* _Study text_
□ □ □ □ □ □ □

Monitor your CronJobs
In Kubernetes, a CronJob creates Jobs on a predefined time schedule.
CronJob is meant for performing regular scheduled actions such as backups, report generation, and so on. One CronJob object is like one line of a crontab (cron table) file on a Unix system.
It runs a Job periodically on a given schedule, written in Cron format.
CronJobs Table
The table presented here shows the following information:
- Name: the name of the CronJob.
- Schedule: the schedule in Cron format.
- Suspend: the value of the suspend CronJob spec. When
true
the scheduled execution is suspended. - Active: the number of currently running Jobs.
- Last Schedule: information of when was the last time the Job was successfully scheduled. Manually launched CronJobs won't update this field.
- Age: the date when the CronJob was lastly deployed.
CronJob options menu
The Hamburger Menu, located on the last column of the table, allows to perform some actions on a CronJob. The available options are:
Inspecting a CronJob
By clicking on a CronJob name you can see some of the details about the CronJob.
CronJob Describe
In the Describe
view you can find information about the selected CronJob in JSON format.
These details are the ones exposed by the Kubernetes APIs.

□ □ □ □ □ □ □

* _Extracted entries_
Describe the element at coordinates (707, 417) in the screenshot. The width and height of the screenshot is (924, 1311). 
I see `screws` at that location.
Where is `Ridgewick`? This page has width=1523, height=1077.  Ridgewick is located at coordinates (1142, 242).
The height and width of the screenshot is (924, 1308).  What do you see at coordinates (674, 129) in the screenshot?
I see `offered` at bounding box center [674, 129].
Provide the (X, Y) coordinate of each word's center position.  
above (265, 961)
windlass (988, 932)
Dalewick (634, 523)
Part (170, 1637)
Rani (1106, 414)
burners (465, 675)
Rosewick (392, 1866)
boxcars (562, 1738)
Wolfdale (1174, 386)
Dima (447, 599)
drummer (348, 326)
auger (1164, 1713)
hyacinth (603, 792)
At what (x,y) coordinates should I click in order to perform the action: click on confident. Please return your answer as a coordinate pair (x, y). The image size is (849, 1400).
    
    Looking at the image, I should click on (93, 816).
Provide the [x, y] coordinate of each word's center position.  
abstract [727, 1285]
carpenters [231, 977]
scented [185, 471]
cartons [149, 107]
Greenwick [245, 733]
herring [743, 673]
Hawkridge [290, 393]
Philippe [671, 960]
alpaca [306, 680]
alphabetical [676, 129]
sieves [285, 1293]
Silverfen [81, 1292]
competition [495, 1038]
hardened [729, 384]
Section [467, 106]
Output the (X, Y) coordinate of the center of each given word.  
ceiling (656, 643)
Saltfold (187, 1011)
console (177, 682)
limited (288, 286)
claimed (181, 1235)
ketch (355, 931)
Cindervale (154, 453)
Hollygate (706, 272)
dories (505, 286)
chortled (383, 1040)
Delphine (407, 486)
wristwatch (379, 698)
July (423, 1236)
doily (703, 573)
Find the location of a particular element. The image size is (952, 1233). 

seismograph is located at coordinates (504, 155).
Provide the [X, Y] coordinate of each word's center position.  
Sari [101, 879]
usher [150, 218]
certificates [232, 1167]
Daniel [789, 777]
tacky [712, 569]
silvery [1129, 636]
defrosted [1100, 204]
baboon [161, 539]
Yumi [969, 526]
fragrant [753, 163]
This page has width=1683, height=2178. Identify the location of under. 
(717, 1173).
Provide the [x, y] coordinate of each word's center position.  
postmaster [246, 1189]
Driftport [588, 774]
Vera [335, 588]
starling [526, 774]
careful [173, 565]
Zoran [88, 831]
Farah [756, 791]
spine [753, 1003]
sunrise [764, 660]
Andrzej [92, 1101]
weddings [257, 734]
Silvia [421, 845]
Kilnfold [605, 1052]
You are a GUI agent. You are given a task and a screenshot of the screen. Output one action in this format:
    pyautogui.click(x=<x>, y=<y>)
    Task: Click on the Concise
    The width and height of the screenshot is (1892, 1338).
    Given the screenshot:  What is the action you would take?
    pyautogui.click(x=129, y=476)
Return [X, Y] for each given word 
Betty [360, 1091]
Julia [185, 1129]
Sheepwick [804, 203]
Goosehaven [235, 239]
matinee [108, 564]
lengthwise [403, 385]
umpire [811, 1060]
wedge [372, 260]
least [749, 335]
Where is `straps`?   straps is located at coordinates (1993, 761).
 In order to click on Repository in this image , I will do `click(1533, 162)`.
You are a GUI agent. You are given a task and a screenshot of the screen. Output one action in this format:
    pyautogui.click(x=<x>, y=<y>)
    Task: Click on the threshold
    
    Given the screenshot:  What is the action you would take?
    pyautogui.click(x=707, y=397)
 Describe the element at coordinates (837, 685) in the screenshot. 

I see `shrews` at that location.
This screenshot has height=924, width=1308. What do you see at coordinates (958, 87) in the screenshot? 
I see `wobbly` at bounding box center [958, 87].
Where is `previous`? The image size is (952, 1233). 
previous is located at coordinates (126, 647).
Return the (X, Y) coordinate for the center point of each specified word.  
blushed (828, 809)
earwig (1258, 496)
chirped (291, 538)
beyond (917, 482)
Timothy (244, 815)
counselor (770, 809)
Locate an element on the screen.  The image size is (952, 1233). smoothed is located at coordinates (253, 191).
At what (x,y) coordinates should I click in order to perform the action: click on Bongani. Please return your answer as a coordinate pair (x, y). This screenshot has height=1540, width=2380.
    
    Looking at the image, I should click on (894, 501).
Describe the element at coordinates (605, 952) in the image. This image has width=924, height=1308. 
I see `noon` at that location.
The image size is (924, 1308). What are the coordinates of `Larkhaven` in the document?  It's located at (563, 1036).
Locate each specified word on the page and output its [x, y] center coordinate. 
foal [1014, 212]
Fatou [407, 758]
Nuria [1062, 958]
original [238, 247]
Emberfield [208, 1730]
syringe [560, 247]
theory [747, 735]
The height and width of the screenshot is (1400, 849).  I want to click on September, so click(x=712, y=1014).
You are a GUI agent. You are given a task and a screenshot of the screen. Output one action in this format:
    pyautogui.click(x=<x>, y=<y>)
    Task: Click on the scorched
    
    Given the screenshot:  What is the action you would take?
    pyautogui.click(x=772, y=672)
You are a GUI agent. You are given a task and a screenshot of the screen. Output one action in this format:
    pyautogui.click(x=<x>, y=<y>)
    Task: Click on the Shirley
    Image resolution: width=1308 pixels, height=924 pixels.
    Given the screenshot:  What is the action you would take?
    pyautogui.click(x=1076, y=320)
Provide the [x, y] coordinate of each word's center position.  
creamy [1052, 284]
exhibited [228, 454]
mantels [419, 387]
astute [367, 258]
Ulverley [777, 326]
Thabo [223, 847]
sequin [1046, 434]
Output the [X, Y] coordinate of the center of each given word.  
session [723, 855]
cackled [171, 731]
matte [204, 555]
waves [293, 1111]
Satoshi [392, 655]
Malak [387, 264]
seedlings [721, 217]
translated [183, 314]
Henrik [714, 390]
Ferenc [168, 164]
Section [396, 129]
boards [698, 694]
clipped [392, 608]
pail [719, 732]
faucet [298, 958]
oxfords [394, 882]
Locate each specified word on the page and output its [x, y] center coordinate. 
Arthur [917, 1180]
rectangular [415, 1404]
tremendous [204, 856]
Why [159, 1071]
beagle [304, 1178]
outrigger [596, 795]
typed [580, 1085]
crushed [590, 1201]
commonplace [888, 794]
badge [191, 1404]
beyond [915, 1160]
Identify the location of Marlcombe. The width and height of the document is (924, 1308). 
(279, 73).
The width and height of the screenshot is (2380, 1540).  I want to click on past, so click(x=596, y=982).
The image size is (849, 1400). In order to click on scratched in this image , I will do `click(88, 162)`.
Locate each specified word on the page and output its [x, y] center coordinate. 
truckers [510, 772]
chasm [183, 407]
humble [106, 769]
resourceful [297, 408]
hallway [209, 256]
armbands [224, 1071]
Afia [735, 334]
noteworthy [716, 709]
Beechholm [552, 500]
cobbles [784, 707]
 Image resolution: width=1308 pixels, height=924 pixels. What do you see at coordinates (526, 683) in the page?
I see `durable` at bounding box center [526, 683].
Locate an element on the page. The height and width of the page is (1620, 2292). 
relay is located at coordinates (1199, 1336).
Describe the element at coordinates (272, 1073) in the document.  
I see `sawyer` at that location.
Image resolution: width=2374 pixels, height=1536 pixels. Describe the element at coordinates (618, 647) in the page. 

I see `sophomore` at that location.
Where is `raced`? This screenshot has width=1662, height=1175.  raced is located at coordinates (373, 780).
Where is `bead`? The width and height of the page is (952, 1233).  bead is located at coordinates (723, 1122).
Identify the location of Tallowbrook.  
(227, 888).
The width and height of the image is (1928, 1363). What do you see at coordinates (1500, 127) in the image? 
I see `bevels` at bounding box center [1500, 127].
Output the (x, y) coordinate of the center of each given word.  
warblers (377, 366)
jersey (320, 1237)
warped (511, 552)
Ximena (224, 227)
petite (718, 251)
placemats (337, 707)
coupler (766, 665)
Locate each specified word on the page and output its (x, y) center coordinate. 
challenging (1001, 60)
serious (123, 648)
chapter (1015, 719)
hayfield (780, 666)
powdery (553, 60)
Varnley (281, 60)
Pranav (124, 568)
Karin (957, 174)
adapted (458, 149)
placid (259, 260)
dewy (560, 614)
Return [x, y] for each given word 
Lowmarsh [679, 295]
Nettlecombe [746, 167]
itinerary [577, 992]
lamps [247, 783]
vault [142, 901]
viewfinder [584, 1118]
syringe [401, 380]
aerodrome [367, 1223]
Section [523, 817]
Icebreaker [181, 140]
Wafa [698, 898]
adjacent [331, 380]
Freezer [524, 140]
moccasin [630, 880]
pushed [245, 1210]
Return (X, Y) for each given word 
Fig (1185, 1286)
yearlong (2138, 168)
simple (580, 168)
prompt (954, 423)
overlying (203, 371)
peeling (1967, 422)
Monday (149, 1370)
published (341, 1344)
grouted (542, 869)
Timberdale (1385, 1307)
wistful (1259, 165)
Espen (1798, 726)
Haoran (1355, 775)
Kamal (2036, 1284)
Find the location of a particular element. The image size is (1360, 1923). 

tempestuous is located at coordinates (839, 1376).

□ □ □ □ □ □ □

* _Explore the material_
#1 Decide whether each statement agrees with the CronJobs guide, answering yes or no and quoting the words of the guide that decide it: (a) Manually launched CronJobs update the Last Schedule field. (b) The Hamburger Menu sits in the last column of the table. (c) The Describe view presents CronJob information in JSON format.
#2 Reproduce the passage of the CronJobs guide between "It runs a Job" and "about the CronJob.", inclusive.
Use only the CronJobs guide as your source.

* _Activity answers_
#1
(a) No: "Manually launched CronJobs won't update this field."
(b) Yes: "located on the last column of the table"
(c) Yes: "information about the selected CronJob in JSON format"

#2
It runs a Job periodically on a given schedule, written in Cron format.
CronJobs Table
The table presented here shows the following information:
- Name: the name of the CronJob.
- Schedule: the schedule in Cron format.
- Suspend: the value of the suspend CronJob spec. When
true
the scheduled execution is suspended. - Active: the number of currently running Jobs.
- Last Schedule: information of when was the last time the Job was successfully scheduled. Manually launched CronJobs won't update this field.
- Age: the date when the CronJob was lastly deployed.
CronJob options menu
The Hamburger Menu, located on the last column of the table, allows to perform some actions on a CronJob. The available options are:
Inspecting a CronJob
By clicking on a CronJob name you can see some of the details about the CronJob.